Op basis van de resultaten van het aanvullend onderzoek is een voldoende actueel beeld verkregen van de verontreinigingssituatie ter plaatse van de voormalige stort. Op basis van de verontreinigingssituatie, het digitaal terreinmodel in Civill3D en bepaalde aannames (onder andere met betrekking tot de actuele verontreinigingssituatie ter plaatse van het autowrakkenterrein), kunnen varianten voor herontwikkeling van de locatie worden uitgewerkt en op kosten worden gezet.


Noordoostelijke geluidwal

Ook naar de bodemkwaliteit ter plaatse van de geluidwal. Het rapport ( 'Onderzoek naar bodemverontreiniging Terrein 'Blixembosch-Noord oostelijke geluidwal', Gemeente Eindhoven, Verkennend grondonderzoek, SRE, 27 oktober 2005) is alsnog toegevoegd bij de stukken.

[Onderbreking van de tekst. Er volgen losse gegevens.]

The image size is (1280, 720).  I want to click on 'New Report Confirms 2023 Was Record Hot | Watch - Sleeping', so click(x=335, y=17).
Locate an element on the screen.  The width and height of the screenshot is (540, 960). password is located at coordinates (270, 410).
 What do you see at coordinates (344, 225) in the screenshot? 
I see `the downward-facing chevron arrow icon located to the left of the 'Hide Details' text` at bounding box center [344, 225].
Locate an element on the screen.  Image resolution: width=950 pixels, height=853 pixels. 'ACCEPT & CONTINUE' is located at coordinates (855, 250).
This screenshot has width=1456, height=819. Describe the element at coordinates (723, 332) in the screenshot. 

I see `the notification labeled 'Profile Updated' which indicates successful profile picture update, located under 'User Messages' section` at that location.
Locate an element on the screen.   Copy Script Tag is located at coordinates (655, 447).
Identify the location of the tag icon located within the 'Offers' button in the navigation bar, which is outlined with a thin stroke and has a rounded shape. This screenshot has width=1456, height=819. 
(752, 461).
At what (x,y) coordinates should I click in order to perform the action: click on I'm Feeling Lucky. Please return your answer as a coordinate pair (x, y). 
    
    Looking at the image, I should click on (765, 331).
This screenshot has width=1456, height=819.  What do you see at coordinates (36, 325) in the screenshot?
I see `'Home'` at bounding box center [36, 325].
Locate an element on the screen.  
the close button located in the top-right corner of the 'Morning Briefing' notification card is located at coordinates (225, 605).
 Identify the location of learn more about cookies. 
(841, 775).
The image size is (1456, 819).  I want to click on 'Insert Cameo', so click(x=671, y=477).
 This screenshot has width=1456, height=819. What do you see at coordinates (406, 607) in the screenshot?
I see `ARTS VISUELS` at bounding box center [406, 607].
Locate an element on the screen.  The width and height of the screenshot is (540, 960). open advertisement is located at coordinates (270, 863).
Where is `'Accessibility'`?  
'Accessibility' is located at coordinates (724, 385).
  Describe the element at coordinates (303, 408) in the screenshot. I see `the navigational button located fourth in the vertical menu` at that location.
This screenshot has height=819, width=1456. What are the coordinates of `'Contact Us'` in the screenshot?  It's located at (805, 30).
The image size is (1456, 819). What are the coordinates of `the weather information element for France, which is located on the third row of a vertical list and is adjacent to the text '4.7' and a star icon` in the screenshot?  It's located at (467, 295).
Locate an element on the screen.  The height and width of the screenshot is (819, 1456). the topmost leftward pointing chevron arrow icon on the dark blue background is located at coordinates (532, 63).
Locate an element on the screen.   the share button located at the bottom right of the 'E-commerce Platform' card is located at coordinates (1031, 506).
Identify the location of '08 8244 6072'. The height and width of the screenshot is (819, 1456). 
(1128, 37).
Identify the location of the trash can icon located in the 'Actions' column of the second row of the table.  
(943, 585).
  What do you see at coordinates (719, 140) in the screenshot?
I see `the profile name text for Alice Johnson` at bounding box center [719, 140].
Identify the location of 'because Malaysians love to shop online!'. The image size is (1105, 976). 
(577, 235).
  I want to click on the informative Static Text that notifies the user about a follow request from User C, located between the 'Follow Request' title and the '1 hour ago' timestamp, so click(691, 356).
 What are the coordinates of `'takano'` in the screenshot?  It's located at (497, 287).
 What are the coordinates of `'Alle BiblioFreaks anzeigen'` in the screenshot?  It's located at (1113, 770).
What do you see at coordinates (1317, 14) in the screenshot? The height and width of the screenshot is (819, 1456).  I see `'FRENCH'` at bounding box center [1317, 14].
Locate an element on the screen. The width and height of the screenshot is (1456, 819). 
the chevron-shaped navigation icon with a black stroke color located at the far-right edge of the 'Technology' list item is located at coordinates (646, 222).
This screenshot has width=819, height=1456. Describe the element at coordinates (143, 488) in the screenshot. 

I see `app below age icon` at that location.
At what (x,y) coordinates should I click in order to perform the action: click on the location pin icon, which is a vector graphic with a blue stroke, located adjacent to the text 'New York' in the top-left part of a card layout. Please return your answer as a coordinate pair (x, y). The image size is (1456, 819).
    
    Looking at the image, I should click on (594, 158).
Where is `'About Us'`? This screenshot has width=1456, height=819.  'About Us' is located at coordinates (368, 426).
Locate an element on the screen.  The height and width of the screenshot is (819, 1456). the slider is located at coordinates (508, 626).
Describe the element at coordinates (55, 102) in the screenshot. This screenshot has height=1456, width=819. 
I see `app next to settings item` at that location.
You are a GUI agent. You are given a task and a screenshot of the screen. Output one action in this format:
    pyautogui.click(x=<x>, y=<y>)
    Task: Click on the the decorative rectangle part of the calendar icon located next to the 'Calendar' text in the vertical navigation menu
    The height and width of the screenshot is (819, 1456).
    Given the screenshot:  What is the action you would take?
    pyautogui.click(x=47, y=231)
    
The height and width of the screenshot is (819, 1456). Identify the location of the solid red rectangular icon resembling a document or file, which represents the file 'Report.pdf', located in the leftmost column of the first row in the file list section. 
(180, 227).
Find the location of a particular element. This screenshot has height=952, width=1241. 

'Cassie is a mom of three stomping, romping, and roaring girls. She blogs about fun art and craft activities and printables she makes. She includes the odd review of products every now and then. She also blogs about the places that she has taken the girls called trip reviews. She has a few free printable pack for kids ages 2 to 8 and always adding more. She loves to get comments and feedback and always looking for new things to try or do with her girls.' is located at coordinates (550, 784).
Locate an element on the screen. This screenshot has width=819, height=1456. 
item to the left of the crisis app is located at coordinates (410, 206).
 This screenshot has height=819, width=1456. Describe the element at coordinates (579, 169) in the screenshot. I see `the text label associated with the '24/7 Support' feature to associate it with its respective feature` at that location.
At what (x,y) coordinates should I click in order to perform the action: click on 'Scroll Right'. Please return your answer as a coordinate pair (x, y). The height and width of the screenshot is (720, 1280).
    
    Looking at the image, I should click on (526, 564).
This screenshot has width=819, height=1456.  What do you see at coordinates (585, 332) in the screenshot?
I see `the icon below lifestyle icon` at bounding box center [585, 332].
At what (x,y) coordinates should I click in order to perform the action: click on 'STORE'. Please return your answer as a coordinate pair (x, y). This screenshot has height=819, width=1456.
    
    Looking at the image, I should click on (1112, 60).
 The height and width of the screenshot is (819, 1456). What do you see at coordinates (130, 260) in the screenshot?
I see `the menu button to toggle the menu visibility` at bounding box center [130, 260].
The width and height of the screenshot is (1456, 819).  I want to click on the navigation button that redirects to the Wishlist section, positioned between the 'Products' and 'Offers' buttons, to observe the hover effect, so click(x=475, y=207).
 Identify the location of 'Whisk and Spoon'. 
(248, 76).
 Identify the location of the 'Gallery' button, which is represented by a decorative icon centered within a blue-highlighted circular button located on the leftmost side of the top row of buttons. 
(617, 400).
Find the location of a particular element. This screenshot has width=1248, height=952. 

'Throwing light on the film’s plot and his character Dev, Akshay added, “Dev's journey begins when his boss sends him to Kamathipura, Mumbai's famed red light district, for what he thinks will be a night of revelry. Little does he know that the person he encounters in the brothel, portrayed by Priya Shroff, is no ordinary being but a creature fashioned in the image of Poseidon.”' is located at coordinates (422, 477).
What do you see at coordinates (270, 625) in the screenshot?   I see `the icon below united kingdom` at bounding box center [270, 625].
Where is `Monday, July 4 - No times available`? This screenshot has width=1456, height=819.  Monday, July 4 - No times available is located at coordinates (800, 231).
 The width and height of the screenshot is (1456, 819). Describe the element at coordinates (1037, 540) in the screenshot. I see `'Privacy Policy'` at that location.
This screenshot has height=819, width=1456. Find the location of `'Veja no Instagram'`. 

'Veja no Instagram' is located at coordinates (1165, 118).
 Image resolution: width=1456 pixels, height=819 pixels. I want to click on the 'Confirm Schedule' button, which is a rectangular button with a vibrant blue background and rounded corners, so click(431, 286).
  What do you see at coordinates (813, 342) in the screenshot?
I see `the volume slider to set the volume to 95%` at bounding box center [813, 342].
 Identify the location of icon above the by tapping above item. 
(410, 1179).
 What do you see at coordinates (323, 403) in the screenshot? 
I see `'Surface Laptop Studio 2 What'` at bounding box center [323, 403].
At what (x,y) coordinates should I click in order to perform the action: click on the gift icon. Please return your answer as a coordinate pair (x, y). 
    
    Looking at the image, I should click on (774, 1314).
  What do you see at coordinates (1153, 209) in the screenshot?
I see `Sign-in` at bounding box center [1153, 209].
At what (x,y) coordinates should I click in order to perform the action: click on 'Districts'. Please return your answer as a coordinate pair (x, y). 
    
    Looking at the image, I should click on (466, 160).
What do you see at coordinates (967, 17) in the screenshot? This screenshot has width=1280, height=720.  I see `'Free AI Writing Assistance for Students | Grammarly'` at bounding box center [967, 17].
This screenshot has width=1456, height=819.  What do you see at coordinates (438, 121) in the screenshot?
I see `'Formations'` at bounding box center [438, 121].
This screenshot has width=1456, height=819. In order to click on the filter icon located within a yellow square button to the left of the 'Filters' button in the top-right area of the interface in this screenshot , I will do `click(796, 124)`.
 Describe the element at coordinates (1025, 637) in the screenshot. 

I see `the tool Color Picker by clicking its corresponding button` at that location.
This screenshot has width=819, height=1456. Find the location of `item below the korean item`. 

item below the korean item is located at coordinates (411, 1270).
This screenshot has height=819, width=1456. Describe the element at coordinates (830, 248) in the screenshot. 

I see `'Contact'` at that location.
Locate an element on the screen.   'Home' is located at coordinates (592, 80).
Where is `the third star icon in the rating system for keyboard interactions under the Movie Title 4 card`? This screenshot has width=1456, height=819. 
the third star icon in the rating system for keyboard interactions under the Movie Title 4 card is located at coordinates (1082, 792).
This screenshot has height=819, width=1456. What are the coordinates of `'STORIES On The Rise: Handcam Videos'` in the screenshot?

Een beschrijving van de resultaten en de conclusies daarvan is toegevoegd in paragraaf 4.5 'Bodem'. Uit het rapport blijkt dat geen aanwijzingen gevonden zijn dat binnen het terrein potentieel bodembedreigende activiteiten plaatsvinden of hebben plaatsgevonden. Uit de analyseresultaten blijkt verder dat er plaatselijk sprake is van lichte verontreinigingen met PAK, minerale olie, chroom en nikkel. Daarnaast blijkt dat de bovengrond ter plaatse van boorpunt 10 sterk verontreinig is met PAK en minerale olie. Er dient nader onderzoek te worden uitgevoerd naar de omvang van de verontreinigingen om vast te stellen of er mogelijk sprake is van een saneringsnoodzaak. Dit onderzoek is inmiddels uitgezet en de eventuele verwijderingskosten worden geschat op hoogstens Euro 50.000,-.

Conclusie

De conclusie is dat vanuit bodemkwaliteitsoogpunt geen beperking bestaat ten aanzien van het opnemen van de uit te werken bestemming 'Woongebied' en te wijzigingen bestemming 'Verkeer' in het bestemmingsplan. In beide plannen zal te zijner tijd een nadere uitwerking worden opgenomen ten aanzien van de bodemaspecten in relatie tot de definitieve bestemmingen.